Le marché du pétrole est un des plus risqués à prévoir. Des tendances de fond peuvent paraître se dégager mais elles sont souvent démenties par les faits. Le « pic » du pétrole en est un exemple.
Reposant sur le raisonnement économique et géologique qu’en matière de recherche et de développement des gisements, le meilleur était derrière nous, bon nombre d’experts – et pas des moindres – ont prédit (et même daté…) le sommet qu’atteindra la production de pétrole avant de décliner. Cette prédiction s’est révélée inexacte car la production n’a jamais été aussi élevée, grâce aux progrès technologiques et à la réduction de leur coût de mise en œuvre.
Le bon sens économique demeure néanmoins. On ne peut pas produire durablement à un prix de revient plus élevé que le prix de vente. Au moins en économie libérale et en temps de paix. La crise actuelle du pétrole en fournit un cas d’école, quant à l’équilibre offre/demande.
Le marché subit un effondrement de la demande consécutif à la rupture entre Riyad et Moscou sur le niveau de production et à une hausse de la production. Les prix ont chuté sans que l’équilibre ait pu s’effectuer. Car la production n’a pas baissé et la demande est, à court terme, peu élastique aux prix. Il faut donc stocker ce qui est produit sur toute la ligne de production. Du champ pétrolier aux dépôts des raffineurs.
L’onde de choc de ce cataclysme des prix s’étend à de nombreux acteurs : des États-rentiers aux opérateurs pétroliers et para pétroliers, aux banques, à la Bourse, aux fonds d’investissement et de pension….
Satisfaire les électeurs automobilistes!
Le Président Trump, adepte des prix bas à la pompe pour satisfaire ses électeurs automobilistes, a réagi ces derniers jours et changé de discours. Il faut que cette baisse des prix cesse. Car elle porte tort aux entreprises pétrolières américaines (qui financent sa campagne et qui ont fourni le premier secrétaire d’État de D. Trump, ancien patron de EXXON ), au Texas (qui vote pour lui et assure près de la moitié de la production de pétrole des États-Unis). Ainsi qu’ aux entreprises du secteur qui se mettent en faillite, mettant au chômage des centaines de milliers de personnes et ne remboursant pas leurs prêts.

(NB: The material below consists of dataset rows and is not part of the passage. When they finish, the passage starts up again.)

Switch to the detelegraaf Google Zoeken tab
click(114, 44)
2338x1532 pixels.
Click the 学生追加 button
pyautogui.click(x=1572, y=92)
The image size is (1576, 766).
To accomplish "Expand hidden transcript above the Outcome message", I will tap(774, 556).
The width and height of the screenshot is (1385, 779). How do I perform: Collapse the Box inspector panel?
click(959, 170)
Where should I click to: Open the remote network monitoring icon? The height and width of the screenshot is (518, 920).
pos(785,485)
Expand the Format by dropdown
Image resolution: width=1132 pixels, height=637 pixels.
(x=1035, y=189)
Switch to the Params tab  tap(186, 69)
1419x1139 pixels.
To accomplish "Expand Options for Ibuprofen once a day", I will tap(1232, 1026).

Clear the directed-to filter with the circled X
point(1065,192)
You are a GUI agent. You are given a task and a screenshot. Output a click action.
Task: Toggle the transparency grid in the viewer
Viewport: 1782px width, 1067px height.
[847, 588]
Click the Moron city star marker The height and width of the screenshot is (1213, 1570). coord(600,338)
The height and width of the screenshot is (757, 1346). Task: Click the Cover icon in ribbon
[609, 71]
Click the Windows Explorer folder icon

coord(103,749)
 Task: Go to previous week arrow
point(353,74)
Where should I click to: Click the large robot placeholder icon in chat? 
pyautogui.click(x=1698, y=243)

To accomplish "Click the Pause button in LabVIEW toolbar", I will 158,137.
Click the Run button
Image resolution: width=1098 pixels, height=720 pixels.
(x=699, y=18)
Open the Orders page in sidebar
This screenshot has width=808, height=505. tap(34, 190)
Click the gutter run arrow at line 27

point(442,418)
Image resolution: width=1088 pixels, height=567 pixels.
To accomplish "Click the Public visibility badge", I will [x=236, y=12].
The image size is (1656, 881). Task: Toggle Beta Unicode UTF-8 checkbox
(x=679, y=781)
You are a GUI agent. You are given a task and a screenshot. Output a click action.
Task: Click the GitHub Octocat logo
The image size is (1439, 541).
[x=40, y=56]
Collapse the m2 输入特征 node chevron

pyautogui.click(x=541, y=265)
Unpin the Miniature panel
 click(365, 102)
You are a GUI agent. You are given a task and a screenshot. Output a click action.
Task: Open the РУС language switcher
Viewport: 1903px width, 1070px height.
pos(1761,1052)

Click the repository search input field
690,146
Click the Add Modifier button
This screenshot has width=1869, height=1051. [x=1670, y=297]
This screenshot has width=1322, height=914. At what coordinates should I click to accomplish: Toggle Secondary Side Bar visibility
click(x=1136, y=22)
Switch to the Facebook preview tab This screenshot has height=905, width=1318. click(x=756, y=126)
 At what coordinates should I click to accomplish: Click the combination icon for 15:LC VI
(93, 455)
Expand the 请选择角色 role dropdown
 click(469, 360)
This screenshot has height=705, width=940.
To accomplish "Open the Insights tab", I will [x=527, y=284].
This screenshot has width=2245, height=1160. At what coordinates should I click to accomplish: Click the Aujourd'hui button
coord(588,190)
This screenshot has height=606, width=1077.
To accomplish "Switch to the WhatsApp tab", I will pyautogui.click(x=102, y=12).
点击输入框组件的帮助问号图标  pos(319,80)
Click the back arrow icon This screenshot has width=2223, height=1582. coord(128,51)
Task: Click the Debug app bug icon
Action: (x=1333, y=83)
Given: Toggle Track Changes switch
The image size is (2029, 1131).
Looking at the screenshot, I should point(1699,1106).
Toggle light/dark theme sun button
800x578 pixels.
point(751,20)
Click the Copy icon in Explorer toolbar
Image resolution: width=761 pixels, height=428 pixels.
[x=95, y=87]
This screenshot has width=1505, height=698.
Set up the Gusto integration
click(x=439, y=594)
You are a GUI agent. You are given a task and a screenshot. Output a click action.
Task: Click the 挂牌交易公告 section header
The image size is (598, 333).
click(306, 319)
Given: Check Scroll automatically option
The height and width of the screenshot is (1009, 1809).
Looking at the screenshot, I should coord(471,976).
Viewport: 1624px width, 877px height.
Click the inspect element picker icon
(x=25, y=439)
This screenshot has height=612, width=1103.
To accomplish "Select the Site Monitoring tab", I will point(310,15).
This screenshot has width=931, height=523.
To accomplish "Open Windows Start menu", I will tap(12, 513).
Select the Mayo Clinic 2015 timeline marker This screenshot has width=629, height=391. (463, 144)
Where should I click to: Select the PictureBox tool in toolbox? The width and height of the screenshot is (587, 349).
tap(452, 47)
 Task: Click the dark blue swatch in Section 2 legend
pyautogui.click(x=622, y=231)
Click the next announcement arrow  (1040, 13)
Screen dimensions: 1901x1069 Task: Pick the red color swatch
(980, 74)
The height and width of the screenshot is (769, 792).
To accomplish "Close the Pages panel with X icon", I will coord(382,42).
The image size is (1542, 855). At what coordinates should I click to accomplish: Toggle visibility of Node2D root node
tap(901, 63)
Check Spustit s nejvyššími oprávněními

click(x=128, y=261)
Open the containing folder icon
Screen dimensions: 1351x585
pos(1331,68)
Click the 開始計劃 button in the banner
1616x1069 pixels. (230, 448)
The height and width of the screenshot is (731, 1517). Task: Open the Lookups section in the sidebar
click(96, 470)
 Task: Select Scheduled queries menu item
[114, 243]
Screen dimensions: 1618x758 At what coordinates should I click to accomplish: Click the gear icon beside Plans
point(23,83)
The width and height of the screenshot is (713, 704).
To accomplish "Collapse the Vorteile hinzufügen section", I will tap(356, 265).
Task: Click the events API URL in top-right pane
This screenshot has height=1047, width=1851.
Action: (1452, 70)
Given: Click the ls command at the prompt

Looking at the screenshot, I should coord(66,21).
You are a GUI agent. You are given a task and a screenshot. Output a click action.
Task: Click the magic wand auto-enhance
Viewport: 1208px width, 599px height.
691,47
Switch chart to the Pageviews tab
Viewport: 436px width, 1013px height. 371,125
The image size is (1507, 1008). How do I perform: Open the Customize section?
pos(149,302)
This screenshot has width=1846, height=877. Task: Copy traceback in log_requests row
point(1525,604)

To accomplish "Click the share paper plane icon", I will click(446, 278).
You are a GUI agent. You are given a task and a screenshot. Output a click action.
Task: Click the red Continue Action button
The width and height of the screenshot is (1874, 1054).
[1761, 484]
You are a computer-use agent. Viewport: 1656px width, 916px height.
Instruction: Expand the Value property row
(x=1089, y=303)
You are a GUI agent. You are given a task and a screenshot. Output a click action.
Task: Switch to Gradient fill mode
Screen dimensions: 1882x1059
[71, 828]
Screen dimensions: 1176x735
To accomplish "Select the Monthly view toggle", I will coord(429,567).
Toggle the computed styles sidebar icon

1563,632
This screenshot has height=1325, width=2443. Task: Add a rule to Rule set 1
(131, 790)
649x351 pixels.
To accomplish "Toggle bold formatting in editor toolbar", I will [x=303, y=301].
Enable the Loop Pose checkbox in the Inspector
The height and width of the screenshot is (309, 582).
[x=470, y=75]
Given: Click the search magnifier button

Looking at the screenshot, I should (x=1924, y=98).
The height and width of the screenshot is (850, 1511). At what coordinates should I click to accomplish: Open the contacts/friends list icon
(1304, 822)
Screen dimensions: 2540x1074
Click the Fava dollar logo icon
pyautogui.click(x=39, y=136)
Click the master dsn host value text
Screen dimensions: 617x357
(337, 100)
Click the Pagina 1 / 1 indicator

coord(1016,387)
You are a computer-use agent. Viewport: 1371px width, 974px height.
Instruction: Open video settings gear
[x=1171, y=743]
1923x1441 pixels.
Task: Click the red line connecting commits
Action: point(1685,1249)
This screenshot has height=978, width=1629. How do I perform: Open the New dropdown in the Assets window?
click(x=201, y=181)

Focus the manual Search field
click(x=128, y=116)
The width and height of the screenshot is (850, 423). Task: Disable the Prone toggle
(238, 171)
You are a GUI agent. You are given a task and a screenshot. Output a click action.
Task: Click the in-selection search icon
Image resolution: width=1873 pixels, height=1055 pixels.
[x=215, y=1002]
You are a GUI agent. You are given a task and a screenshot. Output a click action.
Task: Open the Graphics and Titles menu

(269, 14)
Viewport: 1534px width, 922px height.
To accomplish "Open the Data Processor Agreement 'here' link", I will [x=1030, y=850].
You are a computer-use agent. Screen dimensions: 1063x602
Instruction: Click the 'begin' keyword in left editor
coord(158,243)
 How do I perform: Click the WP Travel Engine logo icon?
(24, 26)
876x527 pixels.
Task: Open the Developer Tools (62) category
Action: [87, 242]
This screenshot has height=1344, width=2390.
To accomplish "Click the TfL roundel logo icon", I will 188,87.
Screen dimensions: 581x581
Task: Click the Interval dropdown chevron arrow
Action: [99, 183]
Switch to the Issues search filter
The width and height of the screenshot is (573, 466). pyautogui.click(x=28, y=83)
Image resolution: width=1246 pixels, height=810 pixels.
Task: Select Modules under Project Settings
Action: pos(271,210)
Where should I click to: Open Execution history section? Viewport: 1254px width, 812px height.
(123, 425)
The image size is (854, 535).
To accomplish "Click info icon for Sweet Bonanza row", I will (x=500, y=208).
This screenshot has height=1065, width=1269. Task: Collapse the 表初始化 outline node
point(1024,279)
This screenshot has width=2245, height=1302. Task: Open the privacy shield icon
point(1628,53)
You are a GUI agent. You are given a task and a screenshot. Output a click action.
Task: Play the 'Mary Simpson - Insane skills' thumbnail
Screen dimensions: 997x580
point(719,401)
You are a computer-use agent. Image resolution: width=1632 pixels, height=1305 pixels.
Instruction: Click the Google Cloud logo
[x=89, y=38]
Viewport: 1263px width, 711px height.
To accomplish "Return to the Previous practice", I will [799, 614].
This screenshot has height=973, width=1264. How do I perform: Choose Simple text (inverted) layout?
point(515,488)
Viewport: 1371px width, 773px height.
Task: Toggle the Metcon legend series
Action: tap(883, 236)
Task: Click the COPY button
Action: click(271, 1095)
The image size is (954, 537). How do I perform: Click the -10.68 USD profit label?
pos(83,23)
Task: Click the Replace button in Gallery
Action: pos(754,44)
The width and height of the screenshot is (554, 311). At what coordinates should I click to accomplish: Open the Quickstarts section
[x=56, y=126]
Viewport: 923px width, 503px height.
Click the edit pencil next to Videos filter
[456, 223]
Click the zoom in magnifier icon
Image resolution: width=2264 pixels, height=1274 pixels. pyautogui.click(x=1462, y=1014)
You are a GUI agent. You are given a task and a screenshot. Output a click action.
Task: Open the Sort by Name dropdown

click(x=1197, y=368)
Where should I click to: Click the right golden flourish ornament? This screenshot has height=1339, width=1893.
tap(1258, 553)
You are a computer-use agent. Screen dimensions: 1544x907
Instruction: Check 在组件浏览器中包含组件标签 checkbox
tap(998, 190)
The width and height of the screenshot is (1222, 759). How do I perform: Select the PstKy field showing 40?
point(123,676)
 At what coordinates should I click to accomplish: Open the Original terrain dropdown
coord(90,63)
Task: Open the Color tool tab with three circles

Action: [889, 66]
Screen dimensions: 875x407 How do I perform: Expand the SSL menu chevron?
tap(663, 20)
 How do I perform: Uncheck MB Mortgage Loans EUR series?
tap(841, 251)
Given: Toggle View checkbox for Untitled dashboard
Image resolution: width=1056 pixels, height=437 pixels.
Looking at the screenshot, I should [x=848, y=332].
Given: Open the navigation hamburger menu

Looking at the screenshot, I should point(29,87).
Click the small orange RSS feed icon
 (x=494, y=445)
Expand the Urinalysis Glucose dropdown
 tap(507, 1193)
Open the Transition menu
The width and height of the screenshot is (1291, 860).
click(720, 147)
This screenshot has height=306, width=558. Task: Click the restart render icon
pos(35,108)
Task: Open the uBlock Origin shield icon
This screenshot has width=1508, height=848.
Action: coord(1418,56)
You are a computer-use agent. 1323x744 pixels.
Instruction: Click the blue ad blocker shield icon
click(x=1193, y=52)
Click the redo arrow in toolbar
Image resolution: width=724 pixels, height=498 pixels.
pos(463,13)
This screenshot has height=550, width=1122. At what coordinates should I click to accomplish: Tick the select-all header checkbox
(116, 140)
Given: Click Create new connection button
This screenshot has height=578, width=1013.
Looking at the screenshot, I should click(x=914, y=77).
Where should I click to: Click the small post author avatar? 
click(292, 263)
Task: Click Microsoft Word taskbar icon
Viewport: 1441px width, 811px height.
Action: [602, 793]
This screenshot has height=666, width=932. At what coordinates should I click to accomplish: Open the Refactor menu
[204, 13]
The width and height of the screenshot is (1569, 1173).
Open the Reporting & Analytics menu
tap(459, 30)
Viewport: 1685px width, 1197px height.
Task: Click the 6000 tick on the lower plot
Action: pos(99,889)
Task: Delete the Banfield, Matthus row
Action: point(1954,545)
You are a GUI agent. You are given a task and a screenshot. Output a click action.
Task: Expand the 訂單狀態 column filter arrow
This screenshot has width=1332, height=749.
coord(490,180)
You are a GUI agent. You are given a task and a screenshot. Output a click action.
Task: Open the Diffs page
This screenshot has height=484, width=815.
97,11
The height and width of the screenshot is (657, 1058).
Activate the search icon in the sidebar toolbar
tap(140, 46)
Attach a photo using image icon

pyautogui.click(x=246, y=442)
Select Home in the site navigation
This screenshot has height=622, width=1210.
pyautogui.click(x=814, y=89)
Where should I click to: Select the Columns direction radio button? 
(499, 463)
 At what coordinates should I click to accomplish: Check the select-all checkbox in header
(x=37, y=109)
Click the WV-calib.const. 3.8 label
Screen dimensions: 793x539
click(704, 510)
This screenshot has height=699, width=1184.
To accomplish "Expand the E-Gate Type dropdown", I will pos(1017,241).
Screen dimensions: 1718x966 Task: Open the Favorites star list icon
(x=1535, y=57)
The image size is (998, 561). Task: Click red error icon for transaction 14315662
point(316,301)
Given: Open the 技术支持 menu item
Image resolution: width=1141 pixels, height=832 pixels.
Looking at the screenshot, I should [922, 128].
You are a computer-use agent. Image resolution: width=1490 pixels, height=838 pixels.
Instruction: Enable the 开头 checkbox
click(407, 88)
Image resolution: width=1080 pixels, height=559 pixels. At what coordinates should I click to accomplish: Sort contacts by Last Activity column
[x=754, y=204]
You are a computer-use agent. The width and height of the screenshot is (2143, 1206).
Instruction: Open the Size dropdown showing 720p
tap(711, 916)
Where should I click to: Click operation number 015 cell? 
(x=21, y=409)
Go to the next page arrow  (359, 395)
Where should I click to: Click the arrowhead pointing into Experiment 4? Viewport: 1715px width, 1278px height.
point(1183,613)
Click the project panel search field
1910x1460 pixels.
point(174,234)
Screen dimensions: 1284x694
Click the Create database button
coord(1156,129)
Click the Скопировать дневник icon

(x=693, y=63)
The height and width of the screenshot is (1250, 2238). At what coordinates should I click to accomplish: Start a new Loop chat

Donald Trump a réagi la semaine dernière par un tweet annonçant que l’Arabie Saoudite et la Russie allaient couper leur production de 10 à 15m baril/jour et que ce serait « GREAT ! » pour l’industrie des hydrocarbures. Le bâton était brandi avec la menace de droits de douane sur les importations de pétrole pour protéger l’industrie nationale. Ces annonces suscitent naturellement interrogations et scepticisme.
Grandes manœuvres sur fond de crise
La baisse de la demande mondiale est difficile à chiffrer mais les chiffres qui circulent vont de 10 à 25 m baril/jour pour une production mondiale un peu inférieure à 100 mbj. Dont une partie seulement s’échange sur les marchés internationaux. La production combinée de l’Arabie Saoudite et de la Russie est de 23 mbj et celle de l’OPEP de 50 mbj. On voit l’ampleur de la réduction à mettre en œuvre pour corriger le déséquilibre du marché et qui n’est pas atteignable sans un effort véritablement collectif. Qui dépasse bien sûr l’Arabie Saoudite ou la Russie mais aussi l’OPEP et même l’OPEP+. Avec à la clé la lancinante question de la répartition des quotas et de leur respect.
Imposer des droits de douane est un réflexe trumpien mais qui comporte bien des difficultés. Les États-Unis sont légèrement exportateurs nets de pétrole mais demeurent à la fois importateurs (9,1 mbj) et exportateurs (9,8 mbj) de brut et de produits raffinés. Pour des raisons liées à la géographie et à la qualité de brut nécessaire pour répondre aux spécifications des raffineries et aux besoins en produits du marché.
Les écarts des prix intérieurs désirés et extérieurs subis (plus de 30 $ le baril) sont tels que, pour être efficaces, les droits de douane doivent être élevés et qu’il y faut aussi mettre en place des mécanismes de correction des prix pour l’exportation. Au total, un enchérissement de coûts pour l’économie américaine.
La réunion de l’OPEP prévue lundi 6 avril a été reportée. Et les habituels manœuvres de négociations se déroulent avant une réunion de l’OPEP + annoncée jeudi et même des ministres en charge du G20 ce vendredi, à l’initiative de Trump. Grandes manœuvres sur fond de crise où se joue la crédibilité du Président américain mais dont l’issue, à court comme à plus long terme, apparaît bien douteuse en ces temps où la crise économique s’installe et risque de durer.